Dr. Adewopo has been diversifying his scientific research interests and activities in order to contribute in addressing major challenges related to management of agroecosystems, on one hand, and development of digital tools for agronomic decision-support in smallholder farming systems, on the other hand. His research seeks to generate data-driven evidence regarding sustainability of intensively managed agroecosystems. He has also been leading new approaches to collect data on crop yield and commodity prices, which are both critical variables for early warning on food security.
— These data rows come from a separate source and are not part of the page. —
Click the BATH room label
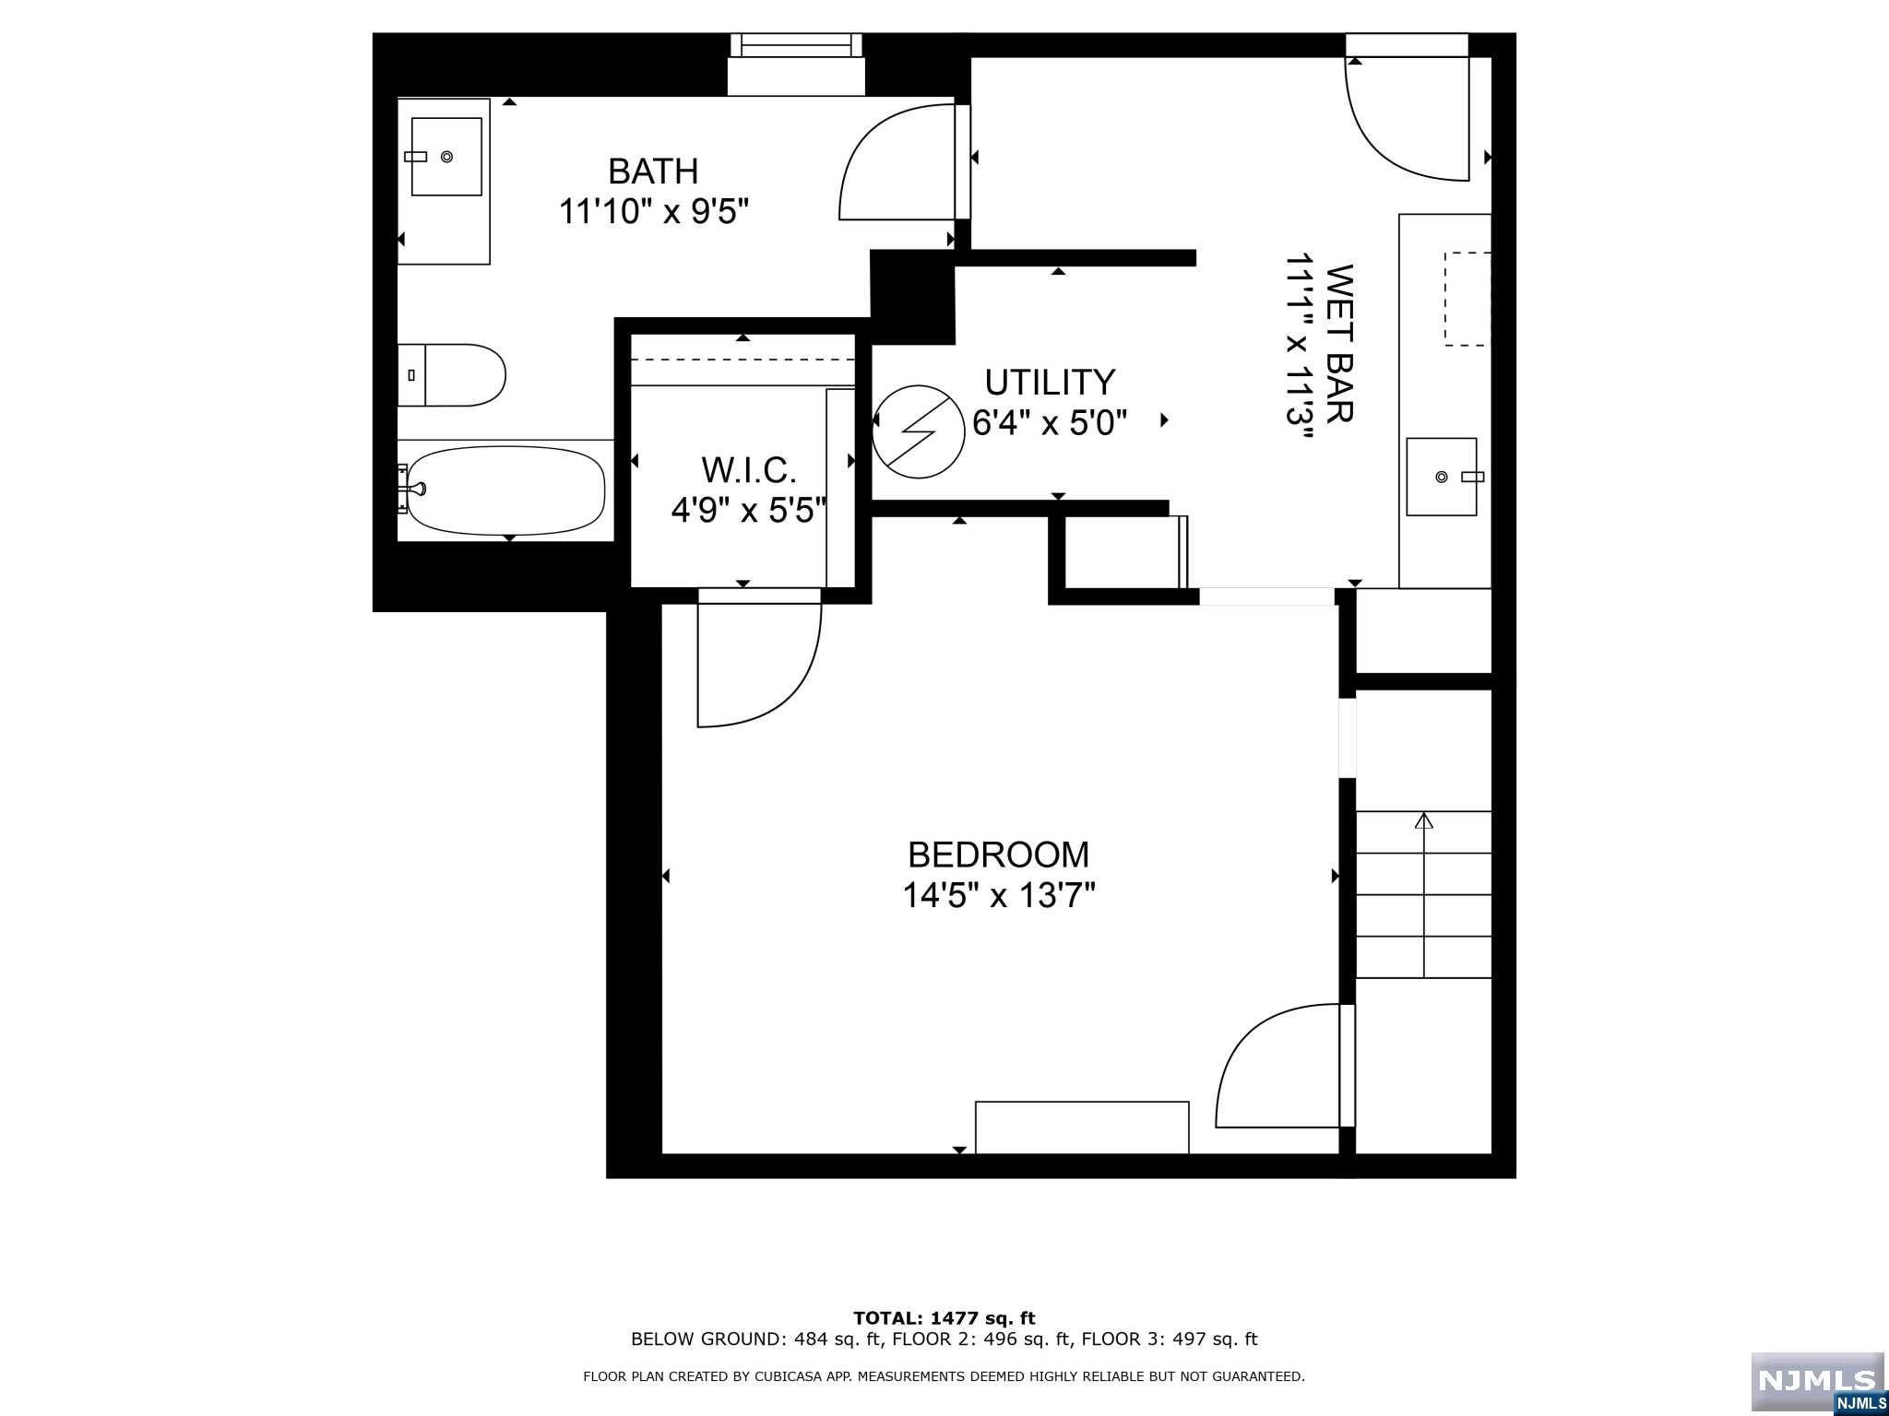pos(653,171)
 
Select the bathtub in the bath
pos(505,490)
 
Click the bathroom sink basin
pos(446,157)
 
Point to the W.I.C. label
pos(748,470)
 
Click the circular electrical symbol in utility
pos(917,431)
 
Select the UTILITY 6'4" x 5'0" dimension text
pos(1050,423)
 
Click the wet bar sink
pos(1442,476)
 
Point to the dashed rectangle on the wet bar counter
pos(1467,299)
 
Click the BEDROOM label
pos(998,855)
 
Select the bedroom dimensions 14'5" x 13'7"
pos(998,895)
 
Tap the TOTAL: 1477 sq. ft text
pos(944,1318)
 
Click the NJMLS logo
pos(1818,1381)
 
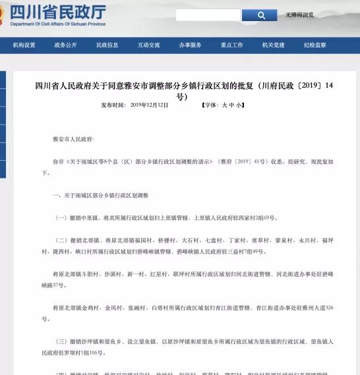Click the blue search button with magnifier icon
(x=259, y=14)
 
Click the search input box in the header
(x=208, y=14)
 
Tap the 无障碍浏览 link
(x=299, y=14)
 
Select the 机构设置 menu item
(x=24, y=45)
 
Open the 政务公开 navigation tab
(x=65, y=45)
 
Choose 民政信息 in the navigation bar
(x=107, y=45)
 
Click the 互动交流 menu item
(x=148, y=45)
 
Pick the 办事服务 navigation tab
(x=190, y=45)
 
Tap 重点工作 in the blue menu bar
(x=231, y=45)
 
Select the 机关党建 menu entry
(x=273, y=45)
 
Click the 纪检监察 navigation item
(x=315, y=45)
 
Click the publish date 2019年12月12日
(x=150, y=105)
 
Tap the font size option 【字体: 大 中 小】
(x=223, y=105)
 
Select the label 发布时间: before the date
(x=113, y=105)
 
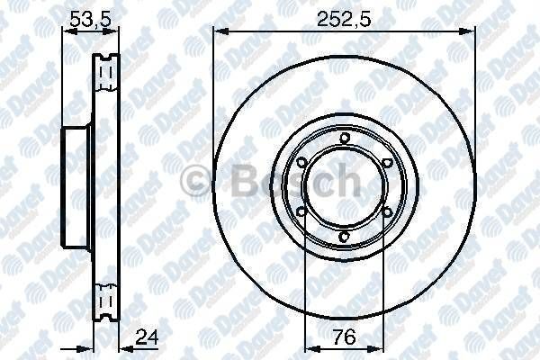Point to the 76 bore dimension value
click(x=343, y=338)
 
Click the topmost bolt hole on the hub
click(x=344, y=138)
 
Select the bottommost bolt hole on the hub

“Fortunately, we now have the basic tools and technologies, so I keenly seek to transform the realities of farmers by empowering them to improve their livelihoods through enhanced access to tools, information, and resources needed to optimize their farm-level returns,” adds Dr. Adewopo.
During his doctoral studies at the University of Florida, the Nigeria-born scientist pioneered research on the long-term (>22 years) effects of land-use change on soil carbon in subtropical agroecosystems. His novel, system-focused research integrates methods for in-situ assessment of changes in soil carbon stocks, soil CO2 efflux, and the stability of soil carbon under land-use management gradient. At the International Institute of Tropical Agriculture (IITA), he has led geospatial aspects of a project focused on innovative co-development and co-validation of smartphone-based tools for digital agronomic decision-support among smallholder maize farmers in Nigeria, Tanzania, and Ethiopia.
“Also, I have led multi-locational application of drones in smallholder maize farms to assess its potential for rapid mapping of farm-land area and in-season grain yield and variability estimation,” notes Dr. Adewopo. Finally, in collaboration with European Commission Joint Research Center (EC-JRC), he developed an unprecedented smartphone-based, daily food-price crowdsourcing application from 750 pilot-volunteers in Nigeria which has generated 100,000 data-points within 6-months, covering diverse market-segments in the region of interest.
Together with his colleagues, Dr. Adewopo’s scientific endeavors continue to generate impacts by contributing towards the improvement of farmers’ livelihoods, and strengthening of national extension delivery systems across multiple national frontiers. He is advancing the use of digital tools to rapidly collect and integrate rich geo-referenced data to improve system-level decision-support for smallholder sub-Saharan African farmers. “For instance, my research on the application of UAV-derived geospatial data for yield and agronomic assessment, coupled with real-time commodity price crowdsourcing, is considered as top-priority for farmers and commodity aggregators who often make trade deals/contracts based on unreliable yield expectation and non-transparent prices,” he argues.
In the next two to five years, Dr. Adewopo and his team anticipates that their intensive data-driven insights will support rapid and timely agricultural data collection that can empower governments and institutions to deploy relevant interventions such as measures to minimize market-related shocks, based on anticipated magnitude of yield variability prior to the season’s end.
Dr. Julius Adewopo is an Associate GeoData Scientist at the International Institute of Tropical Agriculture in Kigali, Rwanda.